• [TEXTO FORNECIDO]
..............................

Não poucos hão de ler em tais
linhas a revolução dos tempos, a renovação definitiva, a extrusão do mal do
seio da humanidade, o princípio da edificação do idílio terreal - a lógica
irrompe as mais perversas utopias dos otimistas ao prescrever que, não havendo
baixio mais profundo que o próprio limite imposto pela superfície da Terra,
sendo permitido apenas ascender após tal negra temporada dos tempos atuais, a
mudança longe está de corresponder ao rompimento de paradigmas que muitas
imaginações sensíveis almejam. E a história humana o comprova. Um exemplo
bastante ilustrativo é a Peste Negra, ocorrida no século XIV que serviu de
estopim para a Crise da Baixa Idade Média, um conjunto de acontecimentos que
decretaria o fim do medievo e o início da Renascença, entre estes as revoltas
camponesas e a Guerra dos Cem Anos. Ou seja, a pandemia ceifou a vida de dois
terços da população europeia da época, algo entre 75 e 200 milhões de
indivíduos, e após foi deflagrada uma guerra. É preciso apaziguar os ânimos
mais fantasiosos, lembrando-lhes da espécie de Espíritos que se encarnam na
Terra - e não é o que se vê cotidianamente, diante de tal cenário de mortes que
devasta a todos, de conjuntura econômica instável, de perspectivas, planos e
projetos paralisados, em ponto de espera? Que aspectos do homem ressaltam ante
o pior? Que fazem os donos do poder temporal ante este quadro? Como se
manifestam eles, pondo-se aos extremos do embate partidário mais torpe, ora
decretando a falência da vida, ora relativizando a letalidade da doença? E não
é tudo uma grande cortina de fumaça que os possibilita, envoltos em sombras,
concentrarem mais poderes e riquezas em si mesmos?

..............................

• [DESCRIÇÃO DO PROBLEMA] De acordo com o texto fornecido, que parcela da população europeia da época a Peste Negra matou?

[Registros de dados salvos]

..............................

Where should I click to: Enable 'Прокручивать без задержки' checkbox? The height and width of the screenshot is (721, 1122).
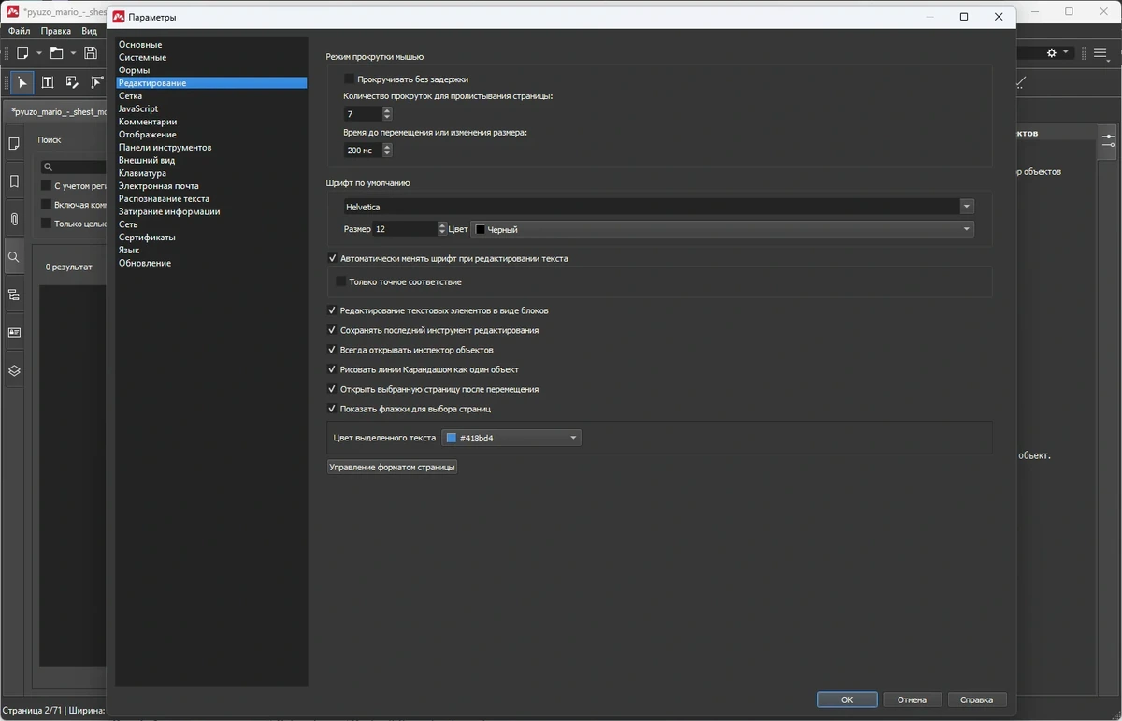350,79
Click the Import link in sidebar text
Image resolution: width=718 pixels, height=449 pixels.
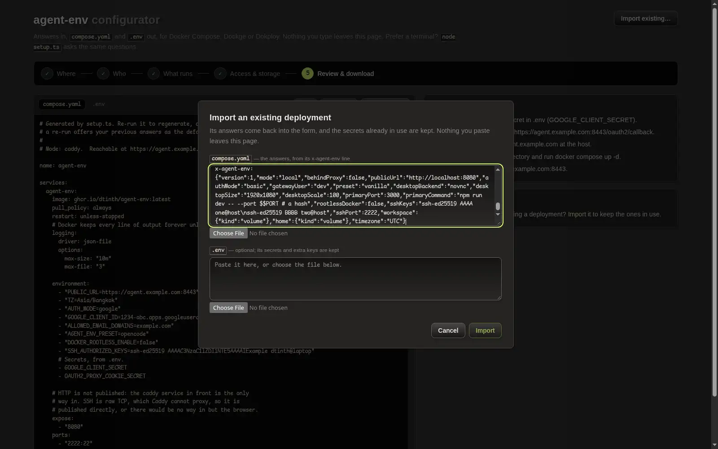tap(577, 214)
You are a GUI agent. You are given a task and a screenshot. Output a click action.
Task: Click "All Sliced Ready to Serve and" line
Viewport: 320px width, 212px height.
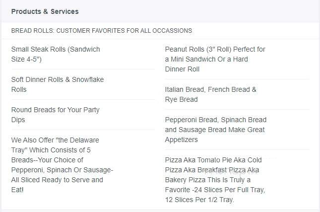click(x=57, y=180)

..............................

• [RESULTADO DO EXERCÍCIO] Dois terços da população europeia da época, algo entre 75 e 200 milhões de indivíduos.